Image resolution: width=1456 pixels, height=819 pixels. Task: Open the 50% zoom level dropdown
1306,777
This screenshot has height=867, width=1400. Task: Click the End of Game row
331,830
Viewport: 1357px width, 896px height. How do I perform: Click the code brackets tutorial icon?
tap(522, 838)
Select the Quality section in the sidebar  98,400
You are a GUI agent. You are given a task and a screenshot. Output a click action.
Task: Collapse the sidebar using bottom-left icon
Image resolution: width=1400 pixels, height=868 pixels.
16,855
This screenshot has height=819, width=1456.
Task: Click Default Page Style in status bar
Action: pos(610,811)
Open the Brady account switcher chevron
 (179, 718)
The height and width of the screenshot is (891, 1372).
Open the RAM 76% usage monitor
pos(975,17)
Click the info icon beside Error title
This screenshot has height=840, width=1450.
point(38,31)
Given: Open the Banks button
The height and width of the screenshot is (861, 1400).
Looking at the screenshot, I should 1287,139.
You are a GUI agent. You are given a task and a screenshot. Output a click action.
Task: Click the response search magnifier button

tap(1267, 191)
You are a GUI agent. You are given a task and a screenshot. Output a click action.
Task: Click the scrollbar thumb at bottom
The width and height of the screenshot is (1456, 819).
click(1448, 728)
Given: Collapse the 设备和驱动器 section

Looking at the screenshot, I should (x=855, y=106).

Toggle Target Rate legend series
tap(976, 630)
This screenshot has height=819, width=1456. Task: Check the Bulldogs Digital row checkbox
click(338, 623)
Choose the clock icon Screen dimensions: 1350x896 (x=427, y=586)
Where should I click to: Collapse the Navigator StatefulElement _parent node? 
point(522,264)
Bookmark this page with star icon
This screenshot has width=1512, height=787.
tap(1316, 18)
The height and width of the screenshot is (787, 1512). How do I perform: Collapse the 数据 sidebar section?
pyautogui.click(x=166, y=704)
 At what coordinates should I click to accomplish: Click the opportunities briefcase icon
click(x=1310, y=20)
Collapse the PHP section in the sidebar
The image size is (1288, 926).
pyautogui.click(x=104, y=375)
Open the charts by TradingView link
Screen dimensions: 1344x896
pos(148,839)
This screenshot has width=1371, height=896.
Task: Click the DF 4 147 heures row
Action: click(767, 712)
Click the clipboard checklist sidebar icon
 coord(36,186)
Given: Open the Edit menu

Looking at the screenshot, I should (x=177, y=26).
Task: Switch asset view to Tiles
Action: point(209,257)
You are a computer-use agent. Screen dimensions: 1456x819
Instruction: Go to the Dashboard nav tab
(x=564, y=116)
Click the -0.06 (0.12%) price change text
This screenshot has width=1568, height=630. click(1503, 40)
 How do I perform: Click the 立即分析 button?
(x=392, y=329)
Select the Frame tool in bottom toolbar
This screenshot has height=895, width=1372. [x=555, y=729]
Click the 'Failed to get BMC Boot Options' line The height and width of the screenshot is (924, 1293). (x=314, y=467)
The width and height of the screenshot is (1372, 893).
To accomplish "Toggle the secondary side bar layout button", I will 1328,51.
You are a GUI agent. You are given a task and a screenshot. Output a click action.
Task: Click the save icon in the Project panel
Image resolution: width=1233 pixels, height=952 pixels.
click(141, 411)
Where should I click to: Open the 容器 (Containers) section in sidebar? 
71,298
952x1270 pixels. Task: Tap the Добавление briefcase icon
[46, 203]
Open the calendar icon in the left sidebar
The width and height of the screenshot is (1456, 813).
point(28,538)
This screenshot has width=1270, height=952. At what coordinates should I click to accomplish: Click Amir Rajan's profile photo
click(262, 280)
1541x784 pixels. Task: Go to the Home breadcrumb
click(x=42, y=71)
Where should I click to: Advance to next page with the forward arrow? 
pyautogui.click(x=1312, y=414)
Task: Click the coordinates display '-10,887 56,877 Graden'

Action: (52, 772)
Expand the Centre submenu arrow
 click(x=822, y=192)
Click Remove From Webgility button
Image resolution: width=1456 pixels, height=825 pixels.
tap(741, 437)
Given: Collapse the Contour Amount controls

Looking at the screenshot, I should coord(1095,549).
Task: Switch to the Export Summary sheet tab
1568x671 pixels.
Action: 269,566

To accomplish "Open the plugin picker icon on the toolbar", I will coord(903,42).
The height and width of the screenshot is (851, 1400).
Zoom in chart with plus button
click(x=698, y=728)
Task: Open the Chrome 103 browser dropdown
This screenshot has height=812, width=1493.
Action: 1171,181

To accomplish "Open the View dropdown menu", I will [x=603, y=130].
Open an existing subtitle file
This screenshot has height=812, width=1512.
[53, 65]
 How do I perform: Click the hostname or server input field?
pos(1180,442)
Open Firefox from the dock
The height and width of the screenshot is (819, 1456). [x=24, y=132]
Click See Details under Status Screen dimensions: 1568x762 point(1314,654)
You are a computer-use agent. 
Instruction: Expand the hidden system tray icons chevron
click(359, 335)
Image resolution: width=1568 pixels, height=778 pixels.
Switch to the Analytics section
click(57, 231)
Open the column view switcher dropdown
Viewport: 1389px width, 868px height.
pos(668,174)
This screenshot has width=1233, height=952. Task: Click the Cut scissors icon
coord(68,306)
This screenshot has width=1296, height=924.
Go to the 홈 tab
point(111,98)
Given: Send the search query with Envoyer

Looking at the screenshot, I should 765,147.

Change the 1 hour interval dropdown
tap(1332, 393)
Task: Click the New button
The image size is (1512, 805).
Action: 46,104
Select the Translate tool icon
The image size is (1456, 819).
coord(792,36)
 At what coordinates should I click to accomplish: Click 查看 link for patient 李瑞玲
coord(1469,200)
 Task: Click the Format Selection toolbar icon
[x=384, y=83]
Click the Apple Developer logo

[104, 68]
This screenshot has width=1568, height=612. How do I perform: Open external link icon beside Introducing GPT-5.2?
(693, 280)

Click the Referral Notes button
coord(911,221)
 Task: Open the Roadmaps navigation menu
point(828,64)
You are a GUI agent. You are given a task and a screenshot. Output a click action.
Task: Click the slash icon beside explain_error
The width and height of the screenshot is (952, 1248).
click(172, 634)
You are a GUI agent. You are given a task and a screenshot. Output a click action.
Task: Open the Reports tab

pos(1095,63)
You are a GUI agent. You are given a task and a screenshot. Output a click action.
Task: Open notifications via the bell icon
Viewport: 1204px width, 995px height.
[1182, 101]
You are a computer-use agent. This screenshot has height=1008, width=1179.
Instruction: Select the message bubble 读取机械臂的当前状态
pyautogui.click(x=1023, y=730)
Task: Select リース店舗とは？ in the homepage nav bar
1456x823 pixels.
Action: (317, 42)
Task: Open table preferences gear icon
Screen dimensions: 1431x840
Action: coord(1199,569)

####

- _Work request_
Taking the material above, extract exactly and only the lines from the line with "This screenshot has height=812, width=1512." to the line with "Select the Translate tool icon", inclusive of both.

- _Solved exercise_
This screenshot has height=812, width=1512.
[53, 65]
 How do I perform: Click the hostname or server input field?
pos(1180,442)
Open Firefox from the dock
The height and width of the screenshot is (819, 1456). [x=24, y=132]
Click See Details under Status Screen dimensions: 1568x762 point(1314,654)
You are a computer-use agent. 
Instruction: Expand the hidden system tray icons chevron
click(359, 335)
Image resolution: width=1568 pixels, height=778 pixels.
Switch to the Analytics section
click(57, 231)
Open the column view switcher dropdown
Viewport: 1389px width, 868px height.
pos(668,174)
This screenshot has width=1233, height=952. Task: Click the Cut scissors icon
coord(68,306)
This screenshot has width=1296, height=924.
Go to the 홈 tab
point(111,98)
Given: Send the search query with Envoyer

Looking at the screenshot, I should 765,147.

Change the 1 hour interval dropdown
tap(1332, 393)
Task: Click the New button
The image size is (1512, 805).
Action: 46,104
Select the Translate tool icon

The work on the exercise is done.